A reality check on climate pledges
Here’s an excerpt from this week’s newsletter written by Sasja Beslik:
Decarbonization by 2030 or 2050? Really? What’s the point of setting goals which cannot be achieved? People call it aspirational. It is rather delusional. We are building more and bigger of everything, and now we call it green. But do we need more and bigger?
I’m not against setting a goal. I’m all for realistic goals. Lofty goals are misleading and don’t serve a cause because we will not achieve them. And people will end up saying “what’s the point, anyway?”
Instead, we need to be realistic in relation who we are and where we are. Right now, we live in this world of exaggerated promises and delusional techno-pop science promising to save us all. For more than 30 years, global warming has been making headlines. We’ve been aware of this for 30 years, on a planetary scale, all those IPCC meetings. And yet, our emissions have been going up steadily every year.
So here’s the question: Why haven’t we done anything? Why do we keep saying it’s a catastrophic problem but do nothing about it?

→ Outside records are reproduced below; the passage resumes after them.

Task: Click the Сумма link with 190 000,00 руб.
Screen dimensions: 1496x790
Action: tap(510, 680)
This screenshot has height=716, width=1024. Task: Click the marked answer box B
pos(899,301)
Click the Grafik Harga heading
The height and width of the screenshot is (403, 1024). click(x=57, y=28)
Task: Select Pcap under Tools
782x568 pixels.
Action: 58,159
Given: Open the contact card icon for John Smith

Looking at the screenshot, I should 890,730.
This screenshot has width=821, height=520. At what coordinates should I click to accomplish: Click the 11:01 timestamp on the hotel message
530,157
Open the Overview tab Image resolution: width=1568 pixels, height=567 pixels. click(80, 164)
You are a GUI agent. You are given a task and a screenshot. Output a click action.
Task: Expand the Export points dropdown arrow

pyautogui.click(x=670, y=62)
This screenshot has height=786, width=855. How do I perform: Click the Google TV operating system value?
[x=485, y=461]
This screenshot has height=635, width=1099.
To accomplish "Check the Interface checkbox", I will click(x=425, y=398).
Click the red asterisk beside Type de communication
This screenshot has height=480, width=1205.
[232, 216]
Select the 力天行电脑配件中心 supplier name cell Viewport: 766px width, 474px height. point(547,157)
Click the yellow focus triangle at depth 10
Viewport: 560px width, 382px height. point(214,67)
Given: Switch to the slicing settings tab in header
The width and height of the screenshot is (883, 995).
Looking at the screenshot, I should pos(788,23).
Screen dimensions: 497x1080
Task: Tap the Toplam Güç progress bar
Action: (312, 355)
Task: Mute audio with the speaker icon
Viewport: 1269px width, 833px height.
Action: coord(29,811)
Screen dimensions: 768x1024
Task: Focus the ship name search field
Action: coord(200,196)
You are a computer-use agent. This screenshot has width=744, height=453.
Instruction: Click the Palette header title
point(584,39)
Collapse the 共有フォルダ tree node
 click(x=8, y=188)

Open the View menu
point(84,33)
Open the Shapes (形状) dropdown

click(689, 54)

In an ideal world, we could cut our emissions if we put our minds to it. But the point is that it has to be done by all the actors in the Net-Zero concert above. Why is it so damn hard?
Suppose we started investing like crazy and began bringing down our carbon emissions as rapidly as possible. The first beneficiaries would be the people living in the 2070s because of what’s already in the system. The temperature would keep rising even as we are reducing these emissions. So we are asking people now to make quote-unquote sacrifices while the first benefits will accrue to their children and the real benefits will accrue to their grandchildren.
We have to redo the basic human wiring in the brain to change this risk analysis and say, we value 2055 or 2060 as much as we value tomorrow. None of us are wired to think that way. We are messy, hard-to-define we. We are subject to fashions and whims, this is the beauty of humanity.
Most of us are trying to do the right things with climate, but it is difficult when you have to move on the energy front, food front, materials front. People have to realize that this problem is unprecedented because of the numbers and scale, billions of everything and at the same time the pressure of acting faster than we ever acted before. This doesn’t make it hopeless, but it makes it so utterly difficult.
Yes, we do have a problem. Is it going to be the end of the world by next Monday? No, I don’t think so. There are billions of people who want to burn more fossil fuels. There is very little we can do about that. They will burn it unless we give them something different. But who will give them something different?
We have to recognize the realities of the world, and the realities of the world tend to be unpleasant, discouraging and depressing. One example is Germany. After investing nearly half a trillion dollars over the course of 20 years they went from getting 84 percent of their primary energy from fossil fuels to now 76 percent.
So how will Germany – a country with 83 million people and half of its industry depending on gas – move from 76 percent fossil to zero by 2030 or 2035?
I’m sorry, the reality is what it is.